Data Load best practices for Catalog

The following best practices are recommended when you use the Data Load utility to load catalog data.

General

Ensure that you load catalog, category, and catalog entry objects into the store that owns the objects.When you use the Data Load utility to load catalog, category, or catalog entry, ensure that you specify the store that owns these objects. Specify this ownership in the data load order configuration file. When the Data Load utility creates, replaces or deletes an object, the store owner identifier is used to resolve the object identity. Then, the Data Load utility runs the requested operation.

Catalog

Initialize the attribute dictionary. The attribute dictionary attribute model is more efficient than assigning unique attributes to each product. The attribute dictionary facilitates data sharing and takes up less number of rows in the database. Specify it in the catalog data load configuration file.
<_config:property name="initAttributeDictionary" value="true" />

Catalog Entry

Use the right mediator for the purpose. The CatalogEntryMediator is general enough to load catalog entries, their descriptions, relationships, prices, calculation codes, attributes, SEO data, and other related information within one input file. However, if you are loading only a particular piece of information, say description, then use the CatalogEntryDescriptionMediator for it specifically. The specific mediators are more focused and efficient.

Use the Data Load utility in update mode to load minor changes for catalog entries and catalog entry descriptions.You can use the Data Load utility in update mode for loading only catalog entry or catalog entry description information. In update mode, the utility compares the catalog entry data in the input file with the corresponding data for the catalog entries in the database. The update mode then replaces or adds data for only the columns that are specified in the input file. All other columns remain unchanged. For more information about configuring and running the Data Load utility in update mode, see Scenario: Catalog entry update load.

Use the Data Load utility to load catalog entry SEO information. If your site uses SEO and plans to load SEO URLs with the Data Load utility, you must include the loadSEO parameter with a value set to be "true". This parameter must be set within the data load order configuration file with the following format:
<_config:property name="loadSEO" value="true"/>
When you run the utility to load SEO information, you must include the Dinstance parameter and value to identify your instance.
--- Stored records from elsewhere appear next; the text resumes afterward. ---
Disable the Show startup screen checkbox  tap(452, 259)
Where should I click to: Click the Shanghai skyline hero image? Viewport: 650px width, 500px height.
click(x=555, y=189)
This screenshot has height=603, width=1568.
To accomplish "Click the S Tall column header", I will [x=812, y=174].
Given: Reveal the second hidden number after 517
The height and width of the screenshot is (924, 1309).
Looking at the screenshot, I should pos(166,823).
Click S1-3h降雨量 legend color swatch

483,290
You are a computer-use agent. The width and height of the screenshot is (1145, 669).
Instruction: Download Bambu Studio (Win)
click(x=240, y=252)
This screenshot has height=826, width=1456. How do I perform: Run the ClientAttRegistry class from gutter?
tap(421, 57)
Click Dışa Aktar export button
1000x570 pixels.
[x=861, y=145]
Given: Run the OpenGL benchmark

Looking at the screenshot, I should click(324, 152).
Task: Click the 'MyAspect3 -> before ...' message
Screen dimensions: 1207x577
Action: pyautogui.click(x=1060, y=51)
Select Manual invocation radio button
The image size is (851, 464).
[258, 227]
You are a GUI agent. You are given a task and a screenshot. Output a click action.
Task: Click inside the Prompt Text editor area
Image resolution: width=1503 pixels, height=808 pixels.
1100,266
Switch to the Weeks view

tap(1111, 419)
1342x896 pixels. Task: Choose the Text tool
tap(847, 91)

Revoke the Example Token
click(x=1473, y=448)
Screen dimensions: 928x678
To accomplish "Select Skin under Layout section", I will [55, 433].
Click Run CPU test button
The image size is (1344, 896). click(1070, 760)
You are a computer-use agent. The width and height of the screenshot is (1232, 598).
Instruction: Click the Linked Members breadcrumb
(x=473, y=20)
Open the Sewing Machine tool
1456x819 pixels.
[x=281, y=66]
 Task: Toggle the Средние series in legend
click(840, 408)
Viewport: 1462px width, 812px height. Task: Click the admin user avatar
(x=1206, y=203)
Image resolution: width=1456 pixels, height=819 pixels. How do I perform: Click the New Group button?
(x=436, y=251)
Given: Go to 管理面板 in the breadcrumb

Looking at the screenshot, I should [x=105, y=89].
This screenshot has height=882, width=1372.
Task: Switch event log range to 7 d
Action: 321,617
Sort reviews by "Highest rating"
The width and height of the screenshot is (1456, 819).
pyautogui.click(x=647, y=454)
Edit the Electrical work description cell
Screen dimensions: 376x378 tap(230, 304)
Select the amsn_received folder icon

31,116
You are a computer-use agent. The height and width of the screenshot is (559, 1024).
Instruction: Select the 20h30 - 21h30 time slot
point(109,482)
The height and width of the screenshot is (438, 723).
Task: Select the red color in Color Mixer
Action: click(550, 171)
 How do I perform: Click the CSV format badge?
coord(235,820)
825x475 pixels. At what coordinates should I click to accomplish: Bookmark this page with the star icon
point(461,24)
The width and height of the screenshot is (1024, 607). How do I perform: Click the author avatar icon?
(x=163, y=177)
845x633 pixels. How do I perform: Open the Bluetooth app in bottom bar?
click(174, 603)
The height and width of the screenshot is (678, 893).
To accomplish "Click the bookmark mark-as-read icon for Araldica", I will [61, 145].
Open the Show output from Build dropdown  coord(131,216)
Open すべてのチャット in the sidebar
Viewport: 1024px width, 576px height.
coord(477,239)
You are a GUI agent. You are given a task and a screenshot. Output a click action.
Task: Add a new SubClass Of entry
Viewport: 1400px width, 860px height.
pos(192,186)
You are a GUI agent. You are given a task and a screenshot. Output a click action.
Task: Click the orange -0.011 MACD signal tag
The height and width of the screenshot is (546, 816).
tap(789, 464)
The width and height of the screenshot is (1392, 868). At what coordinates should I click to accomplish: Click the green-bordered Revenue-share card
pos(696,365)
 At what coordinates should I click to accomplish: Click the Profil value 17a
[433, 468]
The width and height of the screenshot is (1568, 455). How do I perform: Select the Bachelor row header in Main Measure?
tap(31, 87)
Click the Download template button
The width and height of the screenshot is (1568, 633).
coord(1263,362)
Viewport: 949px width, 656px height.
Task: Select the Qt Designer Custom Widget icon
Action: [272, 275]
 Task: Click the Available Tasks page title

Ensure that you have the files for the instance that you specify in the utilities_root/instances/instance_name directory and that you have access to the files. When SEO is first enabled for a store, the seourlkeywordgen utility is used to generate SEO URLs and keywords for your store. However, after this initial generation of SEO URLs and keywords, use the Data Load utility with the loadSEO parameter enabled to load SEO URL information instead of reusing the seourlkeywordgen utility. To load the SEO-related information when you are loading catalog entry data with the Data Load utility, your input files must include the SEO information along with the catalog data. For more information about structuring your catalog entry input files to include SEO information, see CatalogEntrySEO.
Note: When you set a value to be loaded into the SEOURLKEYWORD.URLKEYWORD database column for a catalog entry, ensure that you do not include any invalid characters in the value. The list of invalid characters for an SEO URL keyword is configured with the invalidURLCharactersList property in the infrastructure component configuration (wc-admin-component.xml) file. For more information about this property, see Configuration properties in the infrastructure component.

Use the Data Load utility to create parent product before you load the child SKU.You can use the catalog entry load to create the parent product while you create the child SKUs. To improve performance, it is best to use data load to load the specific parent product before you load the child SKUs. By loading the parent product before you load the child SKUs, you can skip the task of caching the parent products and related attributes.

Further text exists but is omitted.